GFS Data: Download, Process with Dask, and Visualise
This page provides a fully worked example of the end-to-end workflow you will use in your final project:
- Download GFS GRIB2 files from two public sources (NOMADS filter and AWS S3).
- Open lazily with
cfgrib+xarraybacked bydask. - Process a multi-file forecast run using distributed computation.
- Visualise the result over the Iberian Peninsula with
cartopy.
Prerequisites
Make sure the required dependencies are installed. They are defined under the lab09 dependency group in pyproject.toml.

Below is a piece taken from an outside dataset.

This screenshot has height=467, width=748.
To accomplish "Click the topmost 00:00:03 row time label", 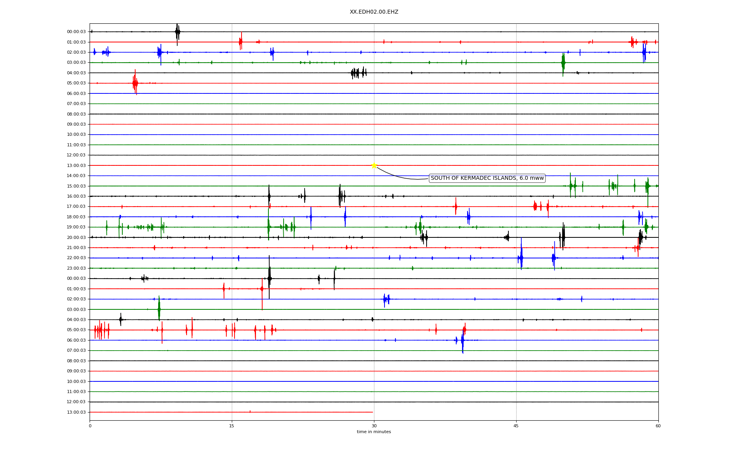I will (x=76, y=32).
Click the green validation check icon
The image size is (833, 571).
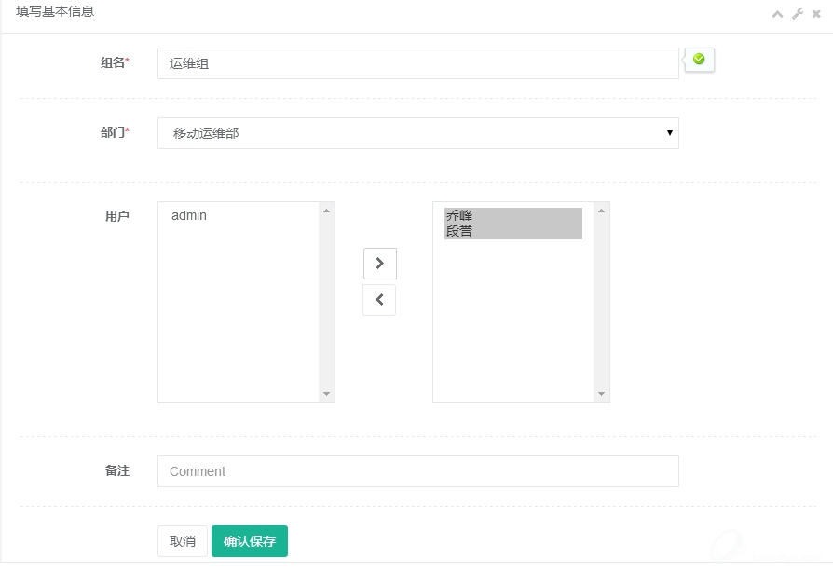(699, 60)
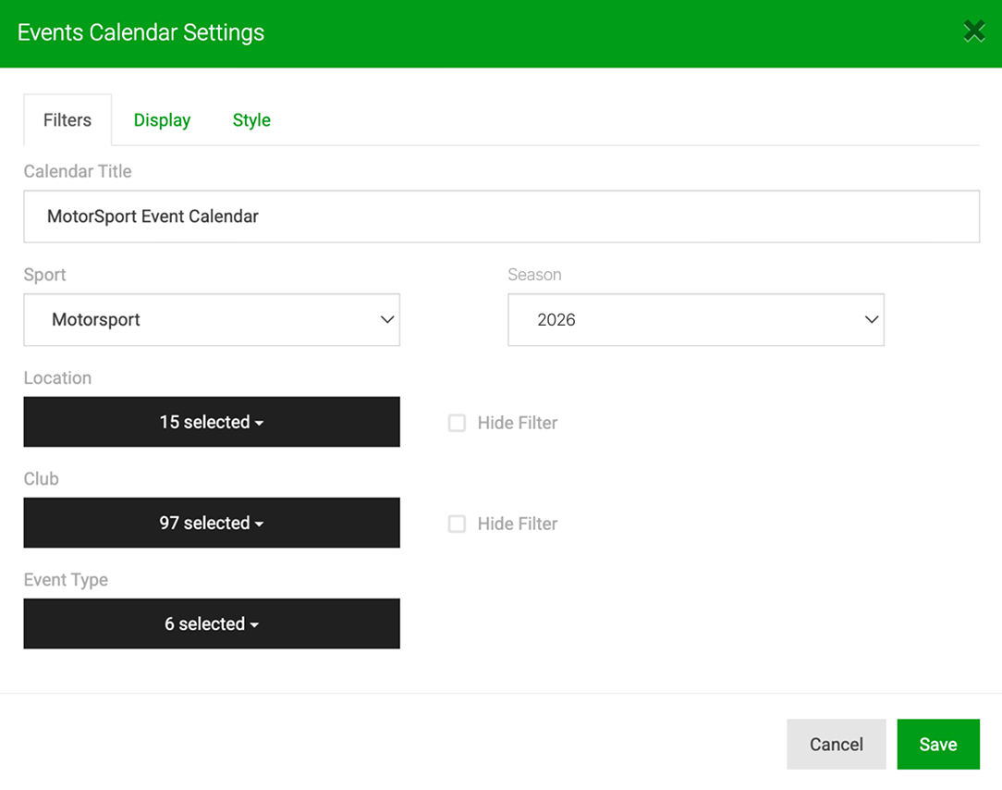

Run the following command to sync the packages:
Verify the stack:
eccodes system library
eccodes requires the C library to be present. On most systems the pip package bundles it, but if you see FileNotFoundError or Cannot find the ecCodes library, install the system package first:
macOS:
Ubuntu/Debian / Windows (WSL):
Windows (Native):
Native Windows is not officially supported by the eccodes pip package. We strongly recommend using Windows Subsystem for Linux (WSL) and following the Ubuntu instructions. If you must use native Windows, you will need to use conda instead of uv to install the C-library bindings:
Grid Visualisation — GFS vs ECMWF over the Iberian Peninsula
Before downloading any forecast data it is useful to understand how the model grids look in practice. The script below plots the grid nodes of both GFS (0.25°) and ECMWF IFS (0.1°) over the Iberian Peninsula and saves the result to docs/img/gfs_vs_ecmwf_grid_iberia.png.
The script is located at src/scripts/plot_gfs_ecmwf_grids.py. It uses numpy, matplotlib, and cartopy — no GRIB data required.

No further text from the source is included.